#### Records supplied:

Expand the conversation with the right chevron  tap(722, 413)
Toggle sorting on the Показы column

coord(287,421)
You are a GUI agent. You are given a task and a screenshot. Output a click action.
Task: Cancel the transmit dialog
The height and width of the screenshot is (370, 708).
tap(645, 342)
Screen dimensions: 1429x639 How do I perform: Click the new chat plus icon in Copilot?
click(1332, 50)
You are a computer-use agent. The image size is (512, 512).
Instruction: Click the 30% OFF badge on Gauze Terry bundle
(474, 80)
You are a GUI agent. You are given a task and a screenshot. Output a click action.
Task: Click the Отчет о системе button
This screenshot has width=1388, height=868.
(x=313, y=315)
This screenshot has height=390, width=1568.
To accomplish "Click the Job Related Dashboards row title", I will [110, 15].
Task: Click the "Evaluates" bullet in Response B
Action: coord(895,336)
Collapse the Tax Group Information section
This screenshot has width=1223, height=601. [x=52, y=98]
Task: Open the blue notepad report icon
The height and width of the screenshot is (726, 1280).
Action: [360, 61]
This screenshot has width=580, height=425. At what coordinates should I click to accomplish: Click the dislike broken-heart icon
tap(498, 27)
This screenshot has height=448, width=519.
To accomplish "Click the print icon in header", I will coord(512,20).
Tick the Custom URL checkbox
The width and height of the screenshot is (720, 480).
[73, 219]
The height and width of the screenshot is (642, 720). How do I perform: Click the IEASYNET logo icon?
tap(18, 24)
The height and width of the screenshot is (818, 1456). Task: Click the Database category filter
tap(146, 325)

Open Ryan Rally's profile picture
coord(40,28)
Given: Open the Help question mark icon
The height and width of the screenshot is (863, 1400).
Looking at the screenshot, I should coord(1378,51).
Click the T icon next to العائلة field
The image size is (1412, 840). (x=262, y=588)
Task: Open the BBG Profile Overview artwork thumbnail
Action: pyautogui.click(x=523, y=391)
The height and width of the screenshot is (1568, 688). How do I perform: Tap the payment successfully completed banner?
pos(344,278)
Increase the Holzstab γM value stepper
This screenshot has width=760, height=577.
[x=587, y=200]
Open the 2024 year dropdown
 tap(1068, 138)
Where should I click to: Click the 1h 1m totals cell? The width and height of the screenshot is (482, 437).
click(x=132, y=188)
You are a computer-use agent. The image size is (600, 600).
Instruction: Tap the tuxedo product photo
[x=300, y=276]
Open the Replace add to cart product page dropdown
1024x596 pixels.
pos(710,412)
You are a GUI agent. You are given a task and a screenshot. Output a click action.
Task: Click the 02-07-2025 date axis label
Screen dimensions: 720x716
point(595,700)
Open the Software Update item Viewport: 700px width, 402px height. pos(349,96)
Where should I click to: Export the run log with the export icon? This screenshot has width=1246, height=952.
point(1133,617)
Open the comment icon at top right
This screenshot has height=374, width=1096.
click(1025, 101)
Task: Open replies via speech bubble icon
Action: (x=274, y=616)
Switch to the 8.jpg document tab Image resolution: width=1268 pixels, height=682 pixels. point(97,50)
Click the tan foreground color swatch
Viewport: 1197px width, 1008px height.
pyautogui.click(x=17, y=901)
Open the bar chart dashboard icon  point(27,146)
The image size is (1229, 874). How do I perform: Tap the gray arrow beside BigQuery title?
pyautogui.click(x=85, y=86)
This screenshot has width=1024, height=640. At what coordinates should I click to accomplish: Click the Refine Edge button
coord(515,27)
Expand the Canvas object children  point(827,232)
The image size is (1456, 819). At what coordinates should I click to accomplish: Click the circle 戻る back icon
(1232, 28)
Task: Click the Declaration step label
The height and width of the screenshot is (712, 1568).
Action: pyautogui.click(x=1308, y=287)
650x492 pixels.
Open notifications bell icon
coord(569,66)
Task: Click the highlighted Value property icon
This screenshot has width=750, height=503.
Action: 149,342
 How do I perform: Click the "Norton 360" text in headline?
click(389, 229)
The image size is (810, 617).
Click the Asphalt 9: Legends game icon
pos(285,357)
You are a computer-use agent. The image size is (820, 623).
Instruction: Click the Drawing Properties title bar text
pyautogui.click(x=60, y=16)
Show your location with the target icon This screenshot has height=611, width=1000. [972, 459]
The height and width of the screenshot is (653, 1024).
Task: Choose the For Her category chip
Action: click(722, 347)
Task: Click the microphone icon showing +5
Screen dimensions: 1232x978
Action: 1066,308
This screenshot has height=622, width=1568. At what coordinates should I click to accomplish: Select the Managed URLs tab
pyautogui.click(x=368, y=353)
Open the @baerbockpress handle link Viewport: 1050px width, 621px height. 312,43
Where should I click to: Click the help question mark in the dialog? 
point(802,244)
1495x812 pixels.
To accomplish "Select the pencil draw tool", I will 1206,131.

#### Task description:
Reproduce the listing shown above in its entirety, exactly.

#### Expected answer:
Expand the conversation with the right chevron  tap(722, 413)
Toggle sorting on the Показы column

coord(287,421)
You are a GUI agent. You are given a task and a screenshot. Output a click action.
Task: Cancel the transmit dialog
The height and width of the screenshot is (370, 708).
tap(645, 342)
Screen dimensions: 1429x639 How do I perform: Click the new chat plus icon in Copilot?
click(1332, 50)
You are a computer-use agent. The image size is (512, 512).
Instruction: Click the 30% OFF badge on Gauze Terry bundle
(474, 80)
You are a GUI agent. You are given a task and a screenshot. Output a click action.
Task: Click the Отчет о системе button
This screenshot has width=1388, height=868.
(x=313, y=315)
This screenshot has height=390, width=1568.
To accomplish "Click the Job Related Dashboards row title", I will [110, 15].
Task: Click the "Evaluates" bullet in Response B
Action: coord(895,336)
Collapse the Tax Group Information section
This screenshot has width=1223, height=601. [x=52, y=98]
Task: Open the blue notepad report icon
The height and width of the screenshot is (726, 1280).
Action: [360, 61]
This screenshot has width=580, height=425. At what coordinates should I click to accomplish: Click the dislike broken-heart icon
tap(498, 27)
This screenshot has height=448, width=519.
To accomplish "Click the print icon in header", I will coord(512,20).
Tick the Custom URL checkbox
The width and height of the screenshot is (720, 480).
[73, 219]
The height and width of the screenshot is (642, 720). How do I perform: Click the IEASYNET logo icon?
tap(18, 24)
The height and width of the screenshot is (818, 1456). Task: Click the Database category filter
tap(146, 325)

Open Ryan Rally's profile picture
coord(40,28)
Given: Open the Help question mark icon
The height and width of the screenshot is (863, 1400).
Looking at the screenshot, I should coord(1378,51).
Click the T icon next to العائلة field
The image size is (1412, 840). (x=262, y=588)
Task: Open the BBG Profile Overview artwork thumbnail
Action: pyautogui.click(x=523, y=391)
The height and width of the screenshot is (1568, 688). How do I perform: Tap the payment successfully completed banner?
pos(344,278)
Increase the Holzstab γM value stepper
This screenshot has width=760, height=577.
[x=587, y=200]
Open the 2024 year dropdown
 tap(1068, 138)
Where should I click to: Click the 1h 1m totals cell? The width and height of the screenshot is (482, 437).
click(x=132, y=188)
You are a computer-use agent. The image size is (600, 600).
Instruction: Tap the tuxedo product photo
[x=300, y=276]
Open the Replace add to cart product page dropdown
1024x596 pixels.
pos(710,412)
You are a GUI agent. You are given a task and a screenshot. Output a click action.
Task: Click the 02-07-2025 date axis label
Screen dimensions: 720x716
point(595,700)
Open the Software Update item Viewport: 700px width, 402px height. pos(349,96)
Where should I click to: Export the run log with the export icon? This screenshot has width=1246, height=952.
point(1133,617)
Open the comment icon at top right
This screenshot has height=374, width=1096.
click(1025, 101)
Task: Open replies via speech bubble icon
Action: (x=274, y=616)
Switch to the 8.jpg document tab Image resolution: width=1268 pixels, height=682 pixels. point(97,50)
Click the tan foreground color swatch
Viewport: 1197px width, 1008px height.
pyautogui.click(x=17, y=901)
Open the bar chart dashboard icon  point(27,146)
The image size is (1229, 874). How do I perform: Tap the gray arrow beside BigQuery title?
pyautogui.click(x=85, y=86)
This screenshot has width=1024, height=640. At what coordinates should I click to accomplish: Click the Refine Edge button
coord(515,27)
Expand the Canvas object children  point(827,232)
The image size is (1456, 819). At what coordinates should I click to accomplish: Click the circle 戻る back icon
(1232, 28)
Task: Click the Declaration step label
The height and width of the screenshot is (712, 1568).
Action: pyautogui.click(x=1308, y=287)
650x492 pixels.
Open notifications bell icon
coord(569,66)
Task: Click the highlighted Value property icon
This screenshot has width=750, height=503.
Action: 149,342
 How do I perform: Click the "Norton 360" text in headline?
click(389, 229)
The image size is (810, 617).
Click the Asphalt 9: Legends game icon
pos(285,357)
You are a computer-use agent. The image size is (820, 623).
Instruction: Click the Drawing Properties title bar text
pyautogui.click(x=60, y=16)
Show your location with the target icon This screenshot has height=611, width=1000. [972, 459]
The height and width of the screenshot is (653, 1024).
Task: Choose the For Her category chip
Action: click(722, 347)
Task: Click the microphone icon showing +5
Screen dimensions: 1232x978
Action: 1066,308
This screenshot has height=622, width=1568. At what coordinates should I click to accomplish: Select the Managed URLs tab
pyautogui.click(x=368, y=353)
Open the @baerbockpress handle link Viewport: 1050px width, 621px height. 312,43
Where should I click to: Click the help question mark in the dialog? 
point(802,244)
1495x812 pixels.
To accomplish "Select the pencil draw tool", I will 1206,131.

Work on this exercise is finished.